#### Extrait du document:
« Ces "praticiens" n’ont qu’un seul intérêt : tirer profit financièrement des personnes en les manipulant mentalement », a alerté d'un ton grave la magistrate Hanène Romdhane, à la tête de la Mission interministérielle de vigilance et de lutte contre les dérives sectaires (Miviludes). Invitée du congrès Cham, elle a lancé un réquisitoire sévère contre ces « charlatans, des criminels » qui investissent le champ de la santé.
Crudivorisme, psycho-énergétique, Reiki, kinésiologie… Ces dérives ont explosé depuis la pandémie. Au point que fin 2020, sur les 3 000 saisines enregistrées par la Miviludes, 38 % relevaient de la santé. « L’engouffrement dans ces pratiques non conventionnelles est terrible », atteste Joséphine Cesbron, présidente de l’Union nationale des associations de défense des familles et de l’individu victimes de sectes (UNADFI).

#### Travail demandé:
1. Dans le passage sur les dérives sectaires en santé, modifiez le texte en partant de "Crudivorisme, psycho-énergétique, Reiki, kinésiologie…" et en continuant jusqu'à "de sectes (UNADFI).". Remplacez "la pandémie" par "la crise sanitaire".
2. Répondez à ces questions à partir du passage sur les dérives sectaires en santé.
(a) Quelle fonction Hanène Romdhane occupe-t-elle ?
(b) Quelle part des saisines enregistrées par la Miviludes fin 2020 relevait de la santé ?
(c) Qui préside l'UNADFI ?

Entrées enregistrées:

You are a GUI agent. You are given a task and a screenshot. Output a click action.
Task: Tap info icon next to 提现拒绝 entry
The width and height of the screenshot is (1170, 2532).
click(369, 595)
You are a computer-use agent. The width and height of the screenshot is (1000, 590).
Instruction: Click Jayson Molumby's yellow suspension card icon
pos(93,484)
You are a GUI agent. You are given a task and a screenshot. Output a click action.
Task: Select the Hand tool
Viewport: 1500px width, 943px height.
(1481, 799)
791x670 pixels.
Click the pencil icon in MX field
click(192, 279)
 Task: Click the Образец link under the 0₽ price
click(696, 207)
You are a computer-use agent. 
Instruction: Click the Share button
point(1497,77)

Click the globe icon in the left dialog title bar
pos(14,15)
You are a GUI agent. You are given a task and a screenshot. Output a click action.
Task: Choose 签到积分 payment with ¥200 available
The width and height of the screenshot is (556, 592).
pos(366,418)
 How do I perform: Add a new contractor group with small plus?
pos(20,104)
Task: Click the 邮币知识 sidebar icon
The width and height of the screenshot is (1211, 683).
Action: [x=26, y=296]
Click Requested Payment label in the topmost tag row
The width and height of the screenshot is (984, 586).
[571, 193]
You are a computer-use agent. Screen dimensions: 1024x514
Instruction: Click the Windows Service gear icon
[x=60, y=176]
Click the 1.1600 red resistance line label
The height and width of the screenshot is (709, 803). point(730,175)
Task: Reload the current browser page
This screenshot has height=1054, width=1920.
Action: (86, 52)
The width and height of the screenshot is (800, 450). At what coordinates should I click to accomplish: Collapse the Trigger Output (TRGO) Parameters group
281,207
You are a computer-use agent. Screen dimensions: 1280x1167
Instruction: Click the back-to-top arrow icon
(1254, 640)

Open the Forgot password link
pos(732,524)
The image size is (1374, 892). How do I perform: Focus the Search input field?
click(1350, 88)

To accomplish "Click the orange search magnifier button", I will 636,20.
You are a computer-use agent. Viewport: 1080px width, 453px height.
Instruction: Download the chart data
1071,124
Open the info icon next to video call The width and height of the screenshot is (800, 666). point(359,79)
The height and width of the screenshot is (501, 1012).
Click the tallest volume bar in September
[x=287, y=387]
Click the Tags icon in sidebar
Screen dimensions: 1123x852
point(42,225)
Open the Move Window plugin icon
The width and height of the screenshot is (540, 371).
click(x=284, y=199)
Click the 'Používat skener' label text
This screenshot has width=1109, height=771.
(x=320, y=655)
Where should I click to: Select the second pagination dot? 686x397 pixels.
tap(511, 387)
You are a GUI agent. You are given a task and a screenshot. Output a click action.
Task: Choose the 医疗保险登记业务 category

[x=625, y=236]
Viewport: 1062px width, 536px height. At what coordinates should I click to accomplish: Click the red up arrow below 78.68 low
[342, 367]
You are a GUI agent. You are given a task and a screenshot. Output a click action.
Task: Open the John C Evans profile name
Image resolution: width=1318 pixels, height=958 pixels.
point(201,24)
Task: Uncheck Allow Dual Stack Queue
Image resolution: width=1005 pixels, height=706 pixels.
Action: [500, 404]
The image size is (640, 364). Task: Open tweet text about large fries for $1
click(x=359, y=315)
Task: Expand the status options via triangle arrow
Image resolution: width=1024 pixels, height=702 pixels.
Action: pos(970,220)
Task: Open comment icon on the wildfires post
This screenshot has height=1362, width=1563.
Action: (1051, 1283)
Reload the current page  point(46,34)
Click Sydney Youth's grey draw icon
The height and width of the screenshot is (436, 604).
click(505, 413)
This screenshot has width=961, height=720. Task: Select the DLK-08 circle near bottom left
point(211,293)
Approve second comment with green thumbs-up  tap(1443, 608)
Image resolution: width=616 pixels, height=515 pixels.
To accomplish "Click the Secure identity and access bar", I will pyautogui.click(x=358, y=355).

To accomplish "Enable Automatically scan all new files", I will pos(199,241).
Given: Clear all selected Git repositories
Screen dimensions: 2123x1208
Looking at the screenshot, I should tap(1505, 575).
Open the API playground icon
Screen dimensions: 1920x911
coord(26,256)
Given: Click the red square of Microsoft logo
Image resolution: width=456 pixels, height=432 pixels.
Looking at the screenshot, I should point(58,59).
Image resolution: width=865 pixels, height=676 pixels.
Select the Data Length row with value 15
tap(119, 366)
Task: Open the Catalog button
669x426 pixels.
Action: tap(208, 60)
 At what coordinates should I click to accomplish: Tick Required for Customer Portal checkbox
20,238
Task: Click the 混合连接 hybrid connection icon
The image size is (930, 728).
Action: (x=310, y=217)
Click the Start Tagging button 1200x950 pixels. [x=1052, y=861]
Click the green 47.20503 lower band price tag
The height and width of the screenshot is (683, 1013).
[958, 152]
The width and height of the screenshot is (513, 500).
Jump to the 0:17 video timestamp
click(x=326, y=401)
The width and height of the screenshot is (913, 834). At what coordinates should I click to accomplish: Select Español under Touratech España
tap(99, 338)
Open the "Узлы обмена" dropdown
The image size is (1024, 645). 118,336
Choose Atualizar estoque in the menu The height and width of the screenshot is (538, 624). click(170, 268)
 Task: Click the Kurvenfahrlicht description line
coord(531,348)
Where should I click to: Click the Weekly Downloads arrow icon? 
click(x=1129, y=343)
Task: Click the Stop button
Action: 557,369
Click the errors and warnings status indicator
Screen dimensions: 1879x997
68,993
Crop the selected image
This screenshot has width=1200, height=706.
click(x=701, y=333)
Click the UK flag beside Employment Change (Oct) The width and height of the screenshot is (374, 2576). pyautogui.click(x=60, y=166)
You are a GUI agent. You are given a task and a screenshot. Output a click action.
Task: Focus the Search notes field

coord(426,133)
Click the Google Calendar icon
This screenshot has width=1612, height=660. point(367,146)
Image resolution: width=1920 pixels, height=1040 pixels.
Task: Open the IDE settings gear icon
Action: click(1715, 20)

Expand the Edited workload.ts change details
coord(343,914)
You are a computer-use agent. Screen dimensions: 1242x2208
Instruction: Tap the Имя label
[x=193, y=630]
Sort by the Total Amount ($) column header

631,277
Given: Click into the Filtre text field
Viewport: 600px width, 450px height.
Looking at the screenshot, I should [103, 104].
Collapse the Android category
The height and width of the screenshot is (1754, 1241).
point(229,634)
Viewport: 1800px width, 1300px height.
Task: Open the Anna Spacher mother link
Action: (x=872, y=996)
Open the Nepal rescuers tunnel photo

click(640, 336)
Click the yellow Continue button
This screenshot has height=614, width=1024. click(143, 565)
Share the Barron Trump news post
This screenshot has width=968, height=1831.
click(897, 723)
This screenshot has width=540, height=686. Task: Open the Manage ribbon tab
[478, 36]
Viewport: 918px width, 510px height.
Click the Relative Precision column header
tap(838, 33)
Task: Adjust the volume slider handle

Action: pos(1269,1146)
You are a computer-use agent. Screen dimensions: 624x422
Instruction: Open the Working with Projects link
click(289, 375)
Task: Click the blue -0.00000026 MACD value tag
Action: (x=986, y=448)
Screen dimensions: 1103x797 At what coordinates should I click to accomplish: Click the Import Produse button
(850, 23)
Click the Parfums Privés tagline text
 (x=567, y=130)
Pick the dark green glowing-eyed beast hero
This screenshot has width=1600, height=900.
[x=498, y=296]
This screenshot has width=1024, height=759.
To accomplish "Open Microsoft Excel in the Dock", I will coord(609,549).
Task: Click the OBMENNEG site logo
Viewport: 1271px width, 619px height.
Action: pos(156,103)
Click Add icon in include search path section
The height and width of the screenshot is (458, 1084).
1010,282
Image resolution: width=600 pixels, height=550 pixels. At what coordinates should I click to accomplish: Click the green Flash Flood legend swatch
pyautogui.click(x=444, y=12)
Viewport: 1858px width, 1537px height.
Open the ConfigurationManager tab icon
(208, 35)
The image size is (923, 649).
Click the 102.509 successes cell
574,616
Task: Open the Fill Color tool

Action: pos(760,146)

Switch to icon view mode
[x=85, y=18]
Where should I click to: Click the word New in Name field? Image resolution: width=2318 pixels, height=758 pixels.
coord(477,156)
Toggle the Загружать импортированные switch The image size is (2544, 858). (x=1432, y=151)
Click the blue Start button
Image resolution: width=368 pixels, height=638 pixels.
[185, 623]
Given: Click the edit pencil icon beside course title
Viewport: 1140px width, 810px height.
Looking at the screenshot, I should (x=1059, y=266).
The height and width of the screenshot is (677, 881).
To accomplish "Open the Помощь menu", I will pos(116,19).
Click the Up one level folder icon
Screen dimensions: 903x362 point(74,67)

#### Réponses fournies:
1.
Crudivorisme, psycho-énergétique, Reiki, kinésiologie… Ces dérives ont explosé depuis la crise sanitaire. Au point que fin 2020, sur les 3 000 saisines enregistrées par la Miviludes, 38 % relevaient de la santé. « L’engouffrement dans ces pratiques non conventionnelles est terrible », atteste Joséphine Cesbron, présidente de l’Union nationale des associations de défense des familles et de l’individu victimes de sectes (UNADFI).

2.
(a) Elle est à la tête de la Mission interministérielle de vigilance et de lutte contre les dérives sectaires (Miviludes).
(b) 38 % des 3 000 saisines.
(c) Joséphine Cesbron.